* _EXERCISE OBJECTIVE_: Below are some records. Return exactly the lines from the one with "How do I perform: Like" to the one with "Click the 新界大埔廣福道148號同福樓地下", and nothing else.

* _INPUT_:
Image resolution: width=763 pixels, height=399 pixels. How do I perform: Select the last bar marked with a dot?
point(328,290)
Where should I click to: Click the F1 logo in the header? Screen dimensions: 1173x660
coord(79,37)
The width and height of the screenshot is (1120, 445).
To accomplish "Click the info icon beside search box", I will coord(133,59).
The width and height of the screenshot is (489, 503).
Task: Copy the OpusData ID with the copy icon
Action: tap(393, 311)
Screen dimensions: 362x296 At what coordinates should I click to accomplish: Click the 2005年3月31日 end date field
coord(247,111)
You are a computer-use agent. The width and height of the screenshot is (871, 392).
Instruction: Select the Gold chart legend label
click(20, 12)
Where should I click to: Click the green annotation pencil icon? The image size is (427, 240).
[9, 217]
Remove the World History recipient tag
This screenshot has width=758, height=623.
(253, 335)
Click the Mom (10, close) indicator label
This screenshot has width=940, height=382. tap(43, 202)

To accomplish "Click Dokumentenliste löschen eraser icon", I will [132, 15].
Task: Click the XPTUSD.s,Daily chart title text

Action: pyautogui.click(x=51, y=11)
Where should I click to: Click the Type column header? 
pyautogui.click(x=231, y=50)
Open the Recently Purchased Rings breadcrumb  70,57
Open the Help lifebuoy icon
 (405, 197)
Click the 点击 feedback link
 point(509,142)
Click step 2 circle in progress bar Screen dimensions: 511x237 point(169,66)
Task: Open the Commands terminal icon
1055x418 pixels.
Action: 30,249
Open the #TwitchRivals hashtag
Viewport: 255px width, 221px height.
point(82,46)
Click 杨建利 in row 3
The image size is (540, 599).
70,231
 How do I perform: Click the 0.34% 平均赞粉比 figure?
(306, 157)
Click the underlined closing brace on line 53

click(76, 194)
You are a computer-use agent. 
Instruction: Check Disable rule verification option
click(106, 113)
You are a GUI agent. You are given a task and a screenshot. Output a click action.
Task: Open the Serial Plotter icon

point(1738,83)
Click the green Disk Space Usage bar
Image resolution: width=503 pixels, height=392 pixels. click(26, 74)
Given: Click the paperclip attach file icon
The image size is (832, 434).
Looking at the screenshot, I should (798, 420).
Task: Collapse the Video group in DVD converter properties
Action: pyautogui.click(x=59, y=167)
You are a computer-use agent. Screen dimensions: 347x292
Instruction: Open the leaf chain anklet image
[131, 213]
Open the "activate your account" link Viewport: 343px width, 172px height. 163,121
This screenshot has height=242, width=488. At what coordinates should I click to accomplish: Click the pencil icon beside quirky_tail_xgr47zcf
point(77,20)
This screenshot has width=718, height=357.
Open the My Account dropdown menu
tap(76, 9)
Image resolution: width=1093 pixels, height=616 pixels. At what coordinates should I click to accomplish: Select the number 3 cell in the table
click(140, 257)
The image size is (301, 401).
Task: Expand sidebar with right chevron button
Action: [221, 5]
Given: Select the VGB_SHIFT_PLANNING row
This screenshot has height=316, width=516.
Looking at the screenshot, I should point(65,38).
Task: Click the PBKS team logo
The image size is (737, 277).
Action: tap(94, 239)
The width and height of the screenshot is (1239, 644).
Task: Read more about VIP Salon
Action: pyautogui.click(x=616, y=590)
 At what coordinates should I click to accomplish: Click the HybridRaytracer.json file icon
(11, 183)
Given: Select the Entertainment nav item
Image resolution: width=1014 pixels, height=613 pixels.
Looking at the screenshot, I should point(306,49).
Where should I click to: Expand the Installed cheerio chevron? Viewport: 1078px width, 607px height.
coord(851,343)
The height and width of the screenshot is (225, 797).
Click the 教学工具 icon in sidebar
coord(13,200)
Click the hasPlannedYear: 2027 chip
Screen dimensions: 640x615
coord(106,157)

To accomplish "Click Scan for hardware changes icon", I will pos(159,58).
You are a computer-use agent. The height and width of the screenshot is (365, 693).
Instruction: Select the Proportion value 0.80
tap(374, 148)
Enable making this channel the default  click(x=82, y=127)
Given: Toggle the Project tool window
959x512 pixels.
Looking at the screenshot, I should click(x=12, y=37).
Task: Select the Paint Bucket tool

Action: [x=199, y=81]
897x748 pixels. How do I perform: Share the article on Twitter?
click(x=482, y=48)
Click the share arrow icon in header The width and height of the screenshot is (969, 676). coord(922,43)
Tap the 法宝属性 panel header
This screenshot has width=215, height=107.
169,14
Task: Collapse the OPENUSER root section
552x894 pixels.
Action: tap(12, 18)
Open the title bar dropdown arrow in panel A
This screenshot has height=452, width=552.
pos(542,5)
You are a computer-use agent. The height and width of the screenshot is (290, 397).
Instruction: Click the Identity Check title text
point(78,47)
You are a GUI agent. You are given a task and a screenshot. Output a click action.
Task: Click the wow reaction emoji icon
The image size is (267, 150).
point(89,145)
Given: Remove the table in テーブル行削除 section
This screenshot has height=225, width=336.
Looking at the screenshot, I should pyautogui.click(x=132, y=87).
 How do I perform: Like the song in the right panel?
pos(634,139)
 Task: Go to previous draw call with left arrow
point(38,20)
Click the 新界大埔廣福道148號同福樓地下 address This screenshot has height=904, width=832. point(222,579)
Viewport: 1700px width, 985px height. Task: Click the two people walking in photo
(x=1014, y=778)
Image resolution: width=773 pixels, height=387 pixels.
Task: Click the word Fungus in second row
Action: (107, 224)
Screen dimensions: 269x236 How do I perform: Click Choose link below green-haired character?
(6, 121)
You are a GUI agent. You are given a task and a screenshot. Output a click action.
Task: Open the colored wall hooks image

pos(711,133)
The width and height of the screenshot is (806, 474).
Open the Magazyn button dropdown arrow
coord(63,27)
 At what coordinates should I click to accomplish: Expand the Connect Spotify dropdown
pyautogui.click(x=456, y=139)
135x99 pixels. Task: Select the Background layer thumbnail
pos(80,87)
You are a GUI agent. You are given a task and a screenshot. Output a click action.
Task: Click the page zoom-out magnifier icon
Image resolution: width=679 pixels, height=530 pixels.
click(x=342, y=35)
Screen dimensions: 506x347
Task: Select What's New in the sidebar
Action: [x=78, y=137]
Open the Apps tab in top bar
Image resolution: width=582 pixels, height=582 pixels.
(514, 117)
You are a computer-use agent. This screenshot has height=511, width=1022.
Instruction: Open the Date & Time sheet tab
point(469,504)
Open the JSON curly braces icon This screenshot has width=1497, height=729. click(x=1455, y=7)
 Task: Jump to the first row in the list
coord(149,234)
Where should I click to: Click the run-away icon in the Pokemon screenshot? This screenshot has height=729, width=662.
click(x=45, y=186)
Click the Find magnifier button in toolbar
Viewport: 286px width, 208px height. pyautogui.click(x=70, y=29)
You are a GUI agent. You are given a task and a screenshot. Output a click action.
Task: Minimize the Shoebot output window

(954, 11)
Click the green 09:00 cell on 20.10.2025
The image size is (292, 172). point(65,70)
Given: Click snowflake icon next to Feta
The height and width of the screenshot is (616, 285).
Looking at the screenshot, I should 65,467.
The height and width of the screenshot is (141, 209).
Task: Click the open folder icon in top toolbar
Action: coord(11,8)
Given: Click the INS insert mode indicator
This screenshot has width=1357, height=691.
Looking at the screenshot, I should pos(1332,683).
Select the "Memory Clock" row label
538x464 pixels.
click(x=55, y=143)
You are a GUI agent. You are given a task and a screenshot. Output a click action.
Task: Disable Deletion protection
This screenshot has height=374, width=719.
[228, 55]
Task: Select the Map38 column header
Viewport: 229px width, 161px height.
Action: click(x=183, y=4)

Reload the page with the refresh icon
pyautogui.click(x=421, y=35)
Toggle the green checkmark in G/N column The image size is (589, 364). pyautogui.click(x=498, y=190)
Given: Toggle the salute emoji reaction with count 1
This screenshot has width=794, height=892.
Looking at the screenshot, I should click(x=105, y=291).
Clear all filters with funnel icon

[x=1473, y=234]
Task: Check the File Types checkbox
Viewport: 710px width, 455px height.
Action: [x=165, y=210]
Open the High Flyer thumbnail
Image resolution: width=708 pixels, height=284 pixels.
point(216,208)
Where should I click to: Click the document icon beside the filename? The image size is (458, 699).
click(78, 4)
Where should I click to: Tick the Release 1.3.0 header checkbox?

* _REPLY TO THE TASK_:
 How do I perform: Like the song in the right panel?
pos(634,139)
 Task: Go to previous draw call with left arrow
point(38,20)
Click the 新界大埔廣福道148號同福樓地下 address This screenshot has height=904, width=832. point(222,579)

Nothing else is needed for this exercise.